= Page text =
Worst Person in the World
John McKay printable version print page     Bookmark and Share
Mon Dec 05, 2005 at 03:13:12 PM EST

On Friday, Keith Olbermann gave his "Worst Person in the World" award to well-coifed Fox News host John Gibson for a stunning display of religious tolerance. This year, Gibson has been horning in on Bill O'Reilly's "only defender of the baby Jesus" shtick and has even authored an entire book on the evil liberal war on Christmas. This is how Olbermann introduced the award:

But the winner, and this one comes with great personal pain because we were friends when he worked here and thereafter: John Gibson. Selling his new book about this phony-baloney war on Christmas, John revealed a very ugly side to himself. He is one of those people who think all religions but his are mistaken. You know, the way a lot of these religious nutbag terrorists think. "I would think," Gibbie said on a syndicated radio show, "if somebody is going to be -- have to answer for following the wrong religion, they are not going to have to answer to me. We know who they're going to have to answer to."

I'd tell you which religion John thinks is the only one that's right, but what's the difference? It's not the faith that's the issue; it's the intolerance. John Gibson, today's "Worst Person in the World."

To some, simply saying that people who worship a false god will have to answer in the afterlife, might not sound extreme enough to merit "Worst Person in the World." In his favor you might say that there must have been someone worse somewhere else in the world that day. You might say that he didn't say it on his own show in his role as a newsman (a role that should at least maintain an appearance of neutrality); he said it on a talk radio show in his role as an author, hawking a book. Finally, you might say that he was honestly expressing an opinion held by many people of many religions. These are all fair criticisms.

But I think Olbermann let his past friendship with Gibson influence his report. The implications of Gibson's full conversation on Janet Parshall's radio show are far worse than the one line quoted by Olbermann. Gibson's intolerance reaches far beyond a religious belief. He is speaking against social and political tolerance.

GIBSON: The whole point of this is that the tradition, the religious tradition of this country is tolerance, and that the same sense of tolerance that's been granted by the majority to the minority over the years ought to go the other way too. Minorities ought to have the same sense of tolerance about the majority religion -- Christianity -- that they've been granted about their religions over the years.

[...]

GIBSON: No, no, no. If you figure that -- listen, we get a little theological here, and it's probably a bit over my head, but I would think if somebody is going to be -- have to answer for following the wrong religion, they're not going to have to answer to me. We know who they're going to have to answer to.

PARSHALL: Right.

GIBSON: And that's fine. Let 'em. But in the meantime, as long as they're civil and behave, we tolerate the presence of other religions around us without causing trouble, and I think most Americans are fine with that tradition.

PARSHALL: I agree.

GIBSON: In other words, they'd like it in return.

Gibson's statement that "as long as they're civil and behave, we tolerate the presence of other religions around us" is a grotesque repudiation of one of the most fundamental principles of American democracy. Gibson expresses the very immature attitude that the most important aspect of democracy is that that majority get its way. Majority rule is not a unique trait to democracy; any angry mob can produce majority rule. The unique aspect of democracy is the respect and protection that it offers to the rights and desires of the minority. A democracy guarantees a basic set of rights to all its citizens; no group within the democracy, majority or minority, can alienate the rights of another group without fatally compromising the democracy.

= Record extracts =
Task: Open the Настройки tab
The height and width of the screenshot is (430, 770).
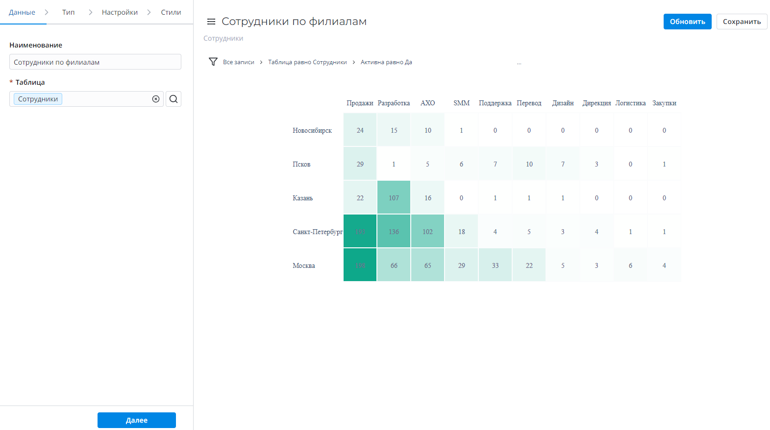Action: 120,12
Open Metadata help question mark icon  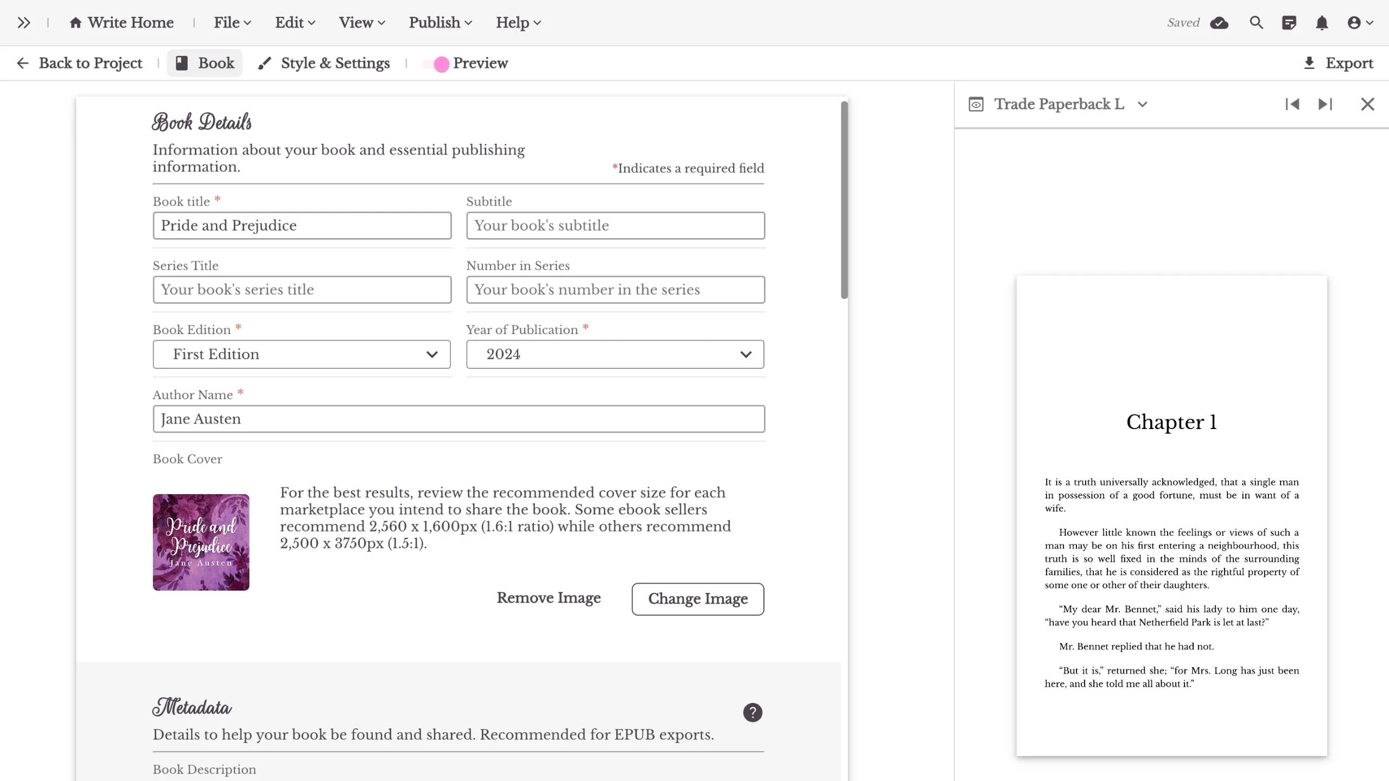click(x=753, y=713)
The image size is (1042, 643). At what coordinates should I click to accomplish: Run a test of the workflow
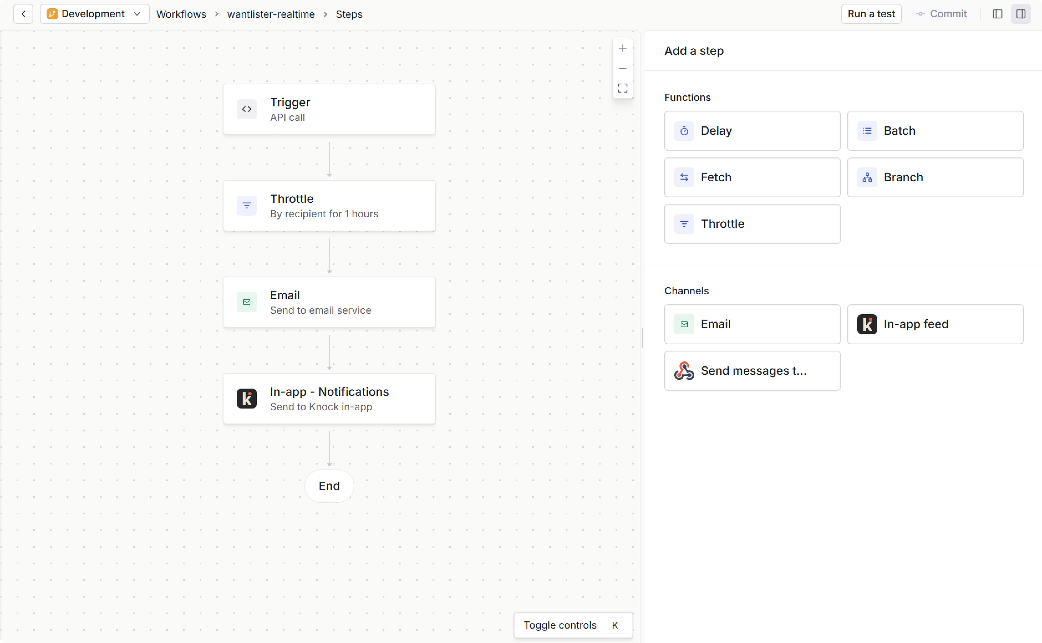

= Problem to solve =
Reproduce word for word the stretch of the Worst Person in the World post, starting with "GIBSON: And that's" and going on through "it in return.".

= Task output =
GIBSON: And that's fine. Let 'em. But in the meantime, as long as they're civil and behave, we tolerate the presence of other religions around us without causing trouble, and I think most Americans are fine with that tradition.

PARSHALL: I agree.

GIBSON: In other words, they'd like it in return.